- [WHAT IS EXPECTED]:
When you repeat the records, keep every word exact and drop each picture.

......

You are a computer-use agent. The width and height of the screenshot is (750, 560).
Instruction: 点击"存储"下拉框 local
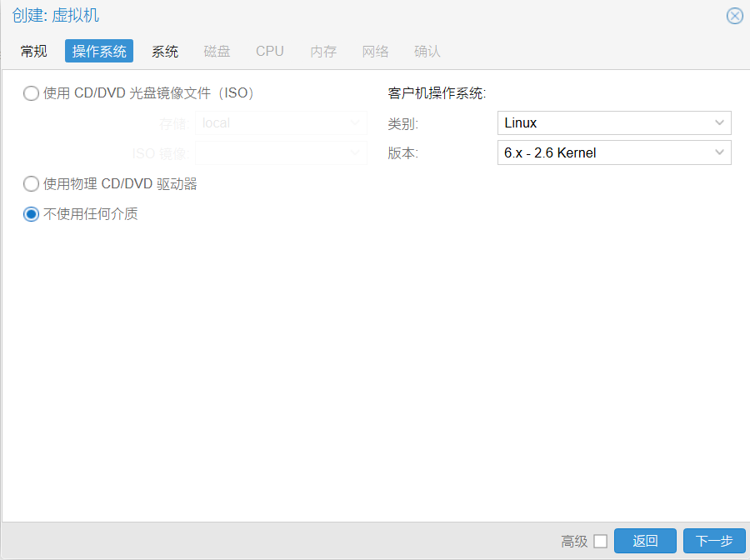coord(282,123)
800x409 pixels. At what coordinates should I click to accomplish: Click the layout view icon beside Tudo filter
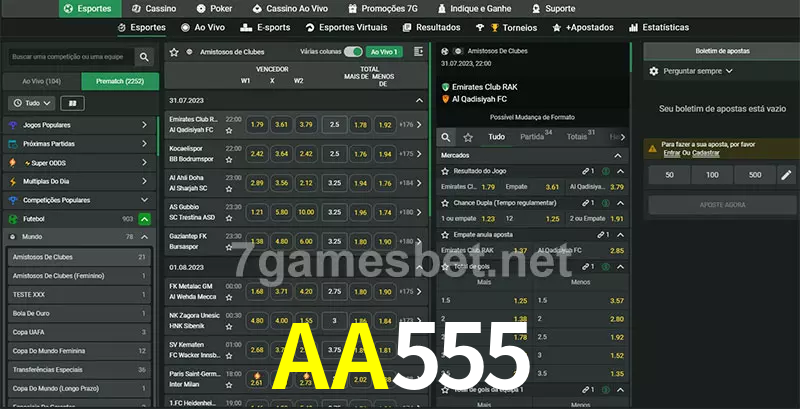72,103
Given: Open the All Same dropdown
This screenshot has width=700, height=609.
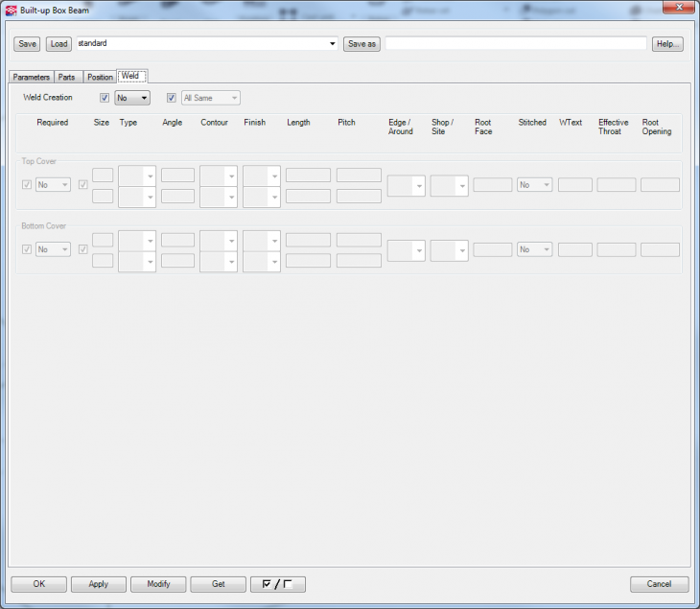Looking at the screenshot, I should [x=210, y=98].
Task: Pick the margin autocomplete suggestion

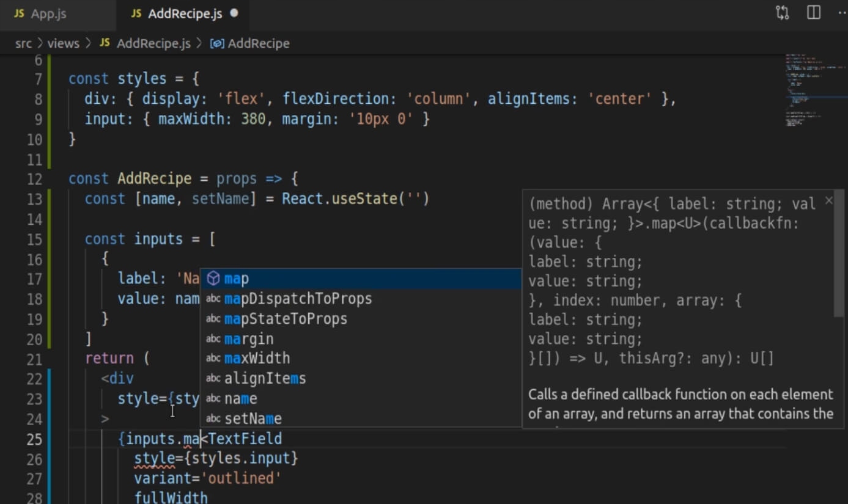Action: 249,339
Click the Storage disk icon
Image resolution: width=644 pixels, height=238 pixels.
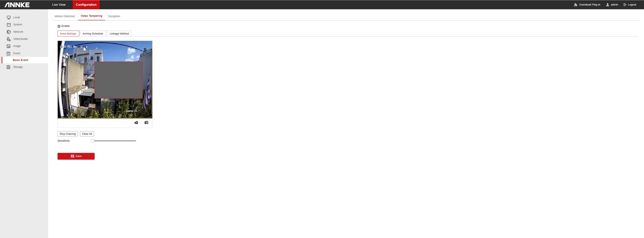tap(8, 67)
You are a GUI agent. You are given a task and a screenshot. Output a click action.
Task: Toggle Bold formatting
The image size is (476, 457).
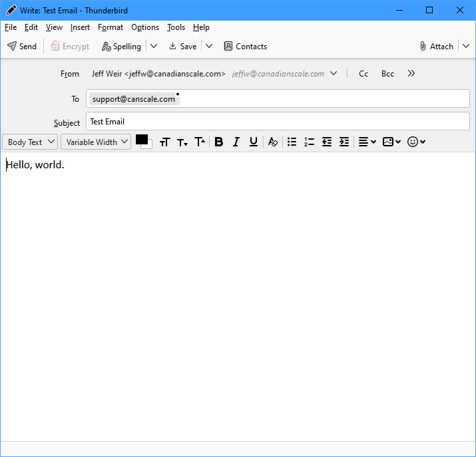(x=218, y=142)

......

- [WRITTEN RESPONSE]:
You are a computer-use agent. The width and height of the screenshot is (750, 560).
Instruction: 点击"存储"下拉框 local
coord(282,123)
800x409 pixels. At what coordinates should I click to accomplish: Click the layout view icon beside Tudo filter
72,103
Given: Open the All Same dropdown
This screenshot has width=700, height=609.
Looking at the screenshot, I should [x=210, y=98].
Task: Pick the margin autocomplete suggestion

Action: 249,339
Click the Storage disk icon
Image resolution: width=644 pixels, height=238 pixels.
tap(8, 67)
You are a GUI agent. You are given a task and a screenshot. Output a click action.
Task: Toggle Bold formatting
The image size is (476, 457).
(x=218, y=142)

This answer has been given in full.